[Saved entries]
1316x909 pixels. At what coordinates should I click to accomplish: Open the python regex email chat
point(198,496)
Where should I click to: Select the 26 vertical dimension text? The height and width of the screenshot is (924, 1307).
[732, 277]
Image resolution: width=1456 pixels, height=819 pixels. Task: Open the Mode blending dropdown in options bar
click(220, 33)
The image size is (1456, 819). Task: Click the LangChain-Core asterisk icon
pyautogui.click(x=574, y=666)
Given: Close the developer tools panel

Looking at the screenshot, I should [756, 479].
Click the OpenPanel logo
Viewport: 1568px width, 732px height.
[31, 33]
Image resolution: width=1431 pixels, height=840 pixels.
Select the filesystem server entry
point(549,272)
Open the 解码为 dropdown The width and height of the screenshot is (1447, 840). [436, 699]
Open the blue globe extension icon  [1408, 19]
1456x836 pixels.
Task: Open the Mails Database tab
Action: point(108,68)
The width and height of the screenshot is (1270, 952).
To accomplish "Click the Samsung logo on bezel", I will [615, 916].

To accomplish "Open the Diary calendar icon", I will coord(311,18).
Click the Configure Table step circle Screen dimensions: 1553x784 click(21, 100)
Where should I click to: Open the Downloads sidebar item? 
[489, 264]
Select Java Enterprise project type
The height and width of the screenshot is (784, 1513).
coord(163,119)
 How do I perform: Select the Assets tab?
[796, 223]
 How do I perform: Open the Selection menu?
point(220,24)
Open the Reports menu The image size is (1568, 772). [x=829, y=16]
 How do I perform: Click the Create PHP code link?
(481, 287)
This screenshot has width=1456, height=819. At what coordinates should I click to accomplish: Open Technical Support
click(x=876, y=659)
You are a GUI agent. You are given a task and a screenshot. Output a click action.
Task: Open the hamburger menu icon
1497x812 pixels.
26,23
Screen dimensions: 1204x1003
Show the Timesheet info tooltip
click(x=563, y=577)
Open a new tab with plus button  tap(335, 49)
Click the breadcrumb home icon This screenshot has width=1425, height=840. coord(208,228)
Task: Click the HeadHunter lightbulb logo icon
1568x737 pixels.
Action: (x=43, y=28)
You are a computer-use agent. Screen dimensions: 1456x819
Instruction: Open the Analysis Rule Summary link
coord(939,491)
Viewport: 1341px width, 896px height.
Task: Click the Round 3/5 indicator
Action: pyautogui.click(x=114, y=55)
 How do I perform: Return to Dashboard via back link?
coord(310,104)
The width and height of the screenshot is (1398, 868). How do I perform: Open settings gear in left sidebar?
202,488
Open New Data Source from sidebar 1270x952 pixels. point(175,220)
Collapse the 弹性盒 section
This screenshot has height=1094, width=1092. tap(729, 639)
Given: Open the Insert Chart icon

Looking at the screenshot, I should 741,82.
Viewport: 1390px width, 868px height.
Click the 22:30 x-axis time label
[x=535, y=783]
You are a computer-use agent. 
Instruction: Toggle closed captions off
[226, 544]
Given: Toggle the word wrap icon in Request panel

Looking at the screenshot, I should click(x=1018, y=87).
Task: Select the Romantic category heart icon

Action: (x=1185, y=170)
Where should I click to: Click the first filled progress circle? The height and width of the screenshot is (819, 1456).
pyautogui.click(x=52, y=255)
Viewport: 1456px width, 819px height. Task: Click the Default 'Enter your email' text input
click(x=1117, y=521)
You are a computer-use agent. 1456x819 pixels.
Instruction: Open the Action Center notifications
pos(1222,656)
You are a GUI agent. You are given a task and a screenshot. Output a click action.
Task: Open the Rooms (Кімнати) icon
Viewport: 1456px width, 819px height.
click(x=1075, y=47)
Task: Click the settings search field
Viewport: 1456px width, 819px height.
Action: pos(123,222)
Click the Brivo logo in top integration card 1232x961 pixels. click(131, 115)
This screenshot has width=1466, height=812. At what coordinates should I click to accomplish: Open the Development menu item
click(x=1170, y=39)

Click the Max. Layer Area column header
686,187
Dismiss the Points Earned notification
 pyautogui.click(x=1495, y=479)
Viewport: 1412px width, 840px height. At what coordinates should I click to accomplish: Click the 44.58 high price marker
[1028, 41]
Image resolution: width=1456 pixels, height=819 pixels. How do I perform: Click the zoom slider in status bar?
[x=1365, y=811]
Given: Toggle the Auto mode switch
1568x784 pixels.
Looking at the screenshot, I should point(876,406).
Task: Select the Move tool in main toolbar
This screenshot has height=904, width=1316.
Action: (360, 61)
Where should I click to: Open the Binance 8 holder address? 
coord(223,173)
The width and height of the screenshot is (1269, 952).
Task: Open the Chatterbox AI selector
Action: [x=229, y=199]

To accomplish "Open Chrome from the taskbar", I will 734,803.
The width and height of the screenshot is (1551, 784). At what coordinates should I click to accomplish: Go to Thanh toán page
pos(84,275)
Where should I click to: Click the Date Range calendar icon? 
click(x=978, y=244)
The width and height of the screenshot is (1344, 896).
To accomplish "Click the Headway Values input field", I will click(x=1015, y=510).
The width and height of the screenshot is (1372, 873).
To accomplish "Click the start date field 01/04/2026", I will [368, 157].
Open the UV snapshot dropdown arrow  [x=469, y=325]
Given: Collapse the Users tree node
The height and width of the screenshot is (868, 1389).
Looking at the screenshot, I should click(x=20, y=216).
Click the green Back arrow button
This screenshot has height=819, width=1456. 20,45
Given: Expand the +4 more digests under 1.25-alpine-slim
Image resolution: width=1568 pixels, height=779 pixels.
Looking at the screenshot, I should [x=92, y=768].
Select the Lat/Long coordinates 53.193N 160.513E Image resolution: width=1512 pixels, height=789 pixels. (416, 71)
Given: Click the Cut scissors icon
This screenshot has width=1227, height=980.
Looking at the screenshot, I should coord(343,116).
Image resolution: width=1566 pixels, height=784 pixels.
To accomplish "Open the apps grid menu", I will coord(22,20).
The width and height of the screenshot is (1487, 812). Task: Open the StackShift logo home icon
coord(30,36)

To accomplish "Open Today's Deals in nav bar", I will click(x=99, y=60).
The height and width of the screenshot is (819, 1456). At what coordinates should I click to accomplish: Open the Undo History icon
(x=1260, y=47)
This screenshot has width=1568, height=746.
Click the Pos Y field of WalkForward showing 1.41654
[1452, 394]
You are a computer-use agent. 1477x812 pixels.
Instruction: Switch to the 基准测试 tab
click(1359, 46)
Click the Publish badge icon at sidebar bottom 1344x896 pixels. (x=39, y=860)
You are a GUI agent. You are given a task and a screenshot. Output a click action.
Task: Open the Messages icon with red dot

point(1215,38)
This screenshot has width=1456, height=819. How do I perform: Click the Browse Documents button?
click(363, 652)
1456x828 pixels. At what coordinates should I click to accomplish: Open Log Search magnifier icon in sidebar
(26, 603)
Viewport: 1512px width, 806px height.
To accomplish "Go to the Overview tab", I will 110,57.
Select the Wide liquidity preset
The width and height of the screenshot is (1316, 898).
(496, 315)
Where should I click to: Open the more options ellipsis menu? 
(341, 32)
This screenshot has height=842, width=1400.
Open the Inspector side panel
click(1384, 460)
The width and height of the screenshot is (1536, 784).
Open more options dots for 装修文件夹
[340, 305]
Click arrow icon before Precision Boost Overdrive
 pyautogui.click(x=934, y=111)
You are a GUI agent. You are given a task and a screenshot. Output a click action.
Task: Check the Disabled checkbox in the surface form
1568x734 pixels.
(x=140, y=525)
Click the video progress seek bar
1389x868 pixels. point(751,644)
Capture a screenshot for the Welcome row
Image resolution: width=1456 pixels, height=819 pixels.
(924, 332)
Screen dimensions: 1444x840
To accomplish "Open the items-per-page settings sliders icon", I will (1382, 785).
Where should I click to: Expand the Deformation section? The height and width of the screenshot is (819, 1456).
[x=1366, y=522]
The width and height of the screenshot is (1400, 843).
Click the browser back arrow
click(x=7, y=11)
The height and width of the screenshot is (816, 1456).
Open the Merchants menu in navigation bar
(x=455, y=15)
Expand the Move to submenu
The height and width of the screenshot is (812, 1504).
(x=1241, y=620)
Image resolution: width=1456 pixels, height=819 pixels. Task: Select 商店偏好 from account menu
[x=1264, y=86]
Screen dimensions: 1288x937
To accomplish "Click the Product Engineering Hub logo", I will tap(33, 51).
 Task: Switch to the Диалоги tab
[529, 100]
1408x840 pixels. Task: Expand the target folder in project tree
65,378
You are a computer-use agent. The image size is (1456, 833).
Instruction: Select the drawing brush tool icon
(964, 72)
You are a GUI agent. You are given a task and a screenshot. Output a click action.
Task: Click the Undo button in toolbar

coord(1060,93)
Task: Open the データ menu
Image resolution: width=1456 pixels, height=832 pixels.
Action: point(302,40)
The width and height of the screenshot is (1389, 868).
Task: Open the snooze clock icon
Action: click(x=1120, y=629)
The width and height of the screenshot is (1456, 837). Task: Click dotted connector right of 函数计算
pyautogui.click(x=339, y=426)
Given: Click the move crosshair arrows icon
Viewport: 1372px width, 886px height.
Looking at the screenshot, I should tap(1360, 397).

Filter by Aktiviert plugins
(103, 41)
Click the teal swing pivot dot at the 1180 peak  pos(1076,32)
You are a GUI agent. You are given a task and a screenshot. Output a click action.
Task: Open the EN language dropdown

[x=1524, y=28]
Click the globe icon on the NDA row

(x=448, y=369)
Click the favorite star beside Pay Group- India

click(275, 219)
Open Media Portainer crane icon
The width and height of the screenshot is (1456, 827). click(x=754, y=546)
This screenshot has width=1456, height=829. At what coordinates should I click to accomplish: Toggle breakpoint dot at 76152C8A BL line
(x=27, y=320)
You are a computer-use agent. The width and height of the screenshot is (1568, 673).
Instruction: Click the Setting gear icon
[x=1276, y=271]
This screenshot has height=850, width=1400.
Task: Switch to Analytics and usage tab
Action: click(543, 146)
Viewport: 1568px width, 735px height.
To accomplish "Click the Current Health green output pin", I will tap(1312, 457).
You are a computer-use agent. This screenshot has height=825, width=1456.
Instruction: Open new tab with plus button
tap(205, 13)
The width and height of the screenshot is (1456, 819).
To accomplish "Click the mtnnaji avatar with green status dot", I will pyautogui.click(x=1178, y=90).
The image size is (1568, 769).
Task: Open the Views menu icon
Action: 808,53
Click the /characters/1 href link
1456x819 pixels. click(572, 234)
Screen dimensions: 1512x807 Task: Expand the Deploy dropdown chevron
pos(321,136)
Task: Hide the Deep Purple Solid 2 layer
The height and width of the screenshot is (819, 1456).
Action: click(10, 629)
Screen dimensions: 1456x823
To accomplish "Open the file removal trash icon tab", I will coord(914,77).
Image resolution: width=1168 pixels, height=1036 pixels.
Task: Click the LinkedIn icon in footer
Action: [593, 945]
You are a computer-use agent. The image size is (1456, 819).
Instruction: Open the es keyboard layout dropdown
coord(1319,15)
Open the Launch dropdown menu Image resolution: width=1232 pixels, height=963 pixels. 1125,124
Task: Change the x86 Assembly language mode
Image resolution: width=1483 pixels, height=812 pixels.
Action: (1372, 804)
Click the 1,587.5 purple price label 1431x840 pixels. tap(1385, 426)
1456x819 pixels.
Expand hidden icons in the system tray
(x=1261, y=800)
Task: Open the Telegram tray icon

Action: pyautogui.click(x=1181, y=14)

### About this exercise:
Quote only the stretch of lines that starts the data above and ends with the line containing "Click the OpenPanel logo", both included.

### Exercise response:
1316x909 pixels. At what coordinates should I click to accomplish: Open the python regex email chat
point(198,496)
Where should I click to: Select the 26 vertical dimension text? The height and width of the screenshot is (924, 1307).
[732, 277]
Image resolution: width=1456 pixels, height=819 pixels. Task: Open the Mode blending dropdown in options bar
click(220, 33)
The image size is (1456, 819). Task: Click the LangChain-Core asterisk icon
pyautogui.click(x=574, y=666)
Given: Close the developer tools panel

Looking at the screenshot, I should [756, 479].
Click the OpenPanel logo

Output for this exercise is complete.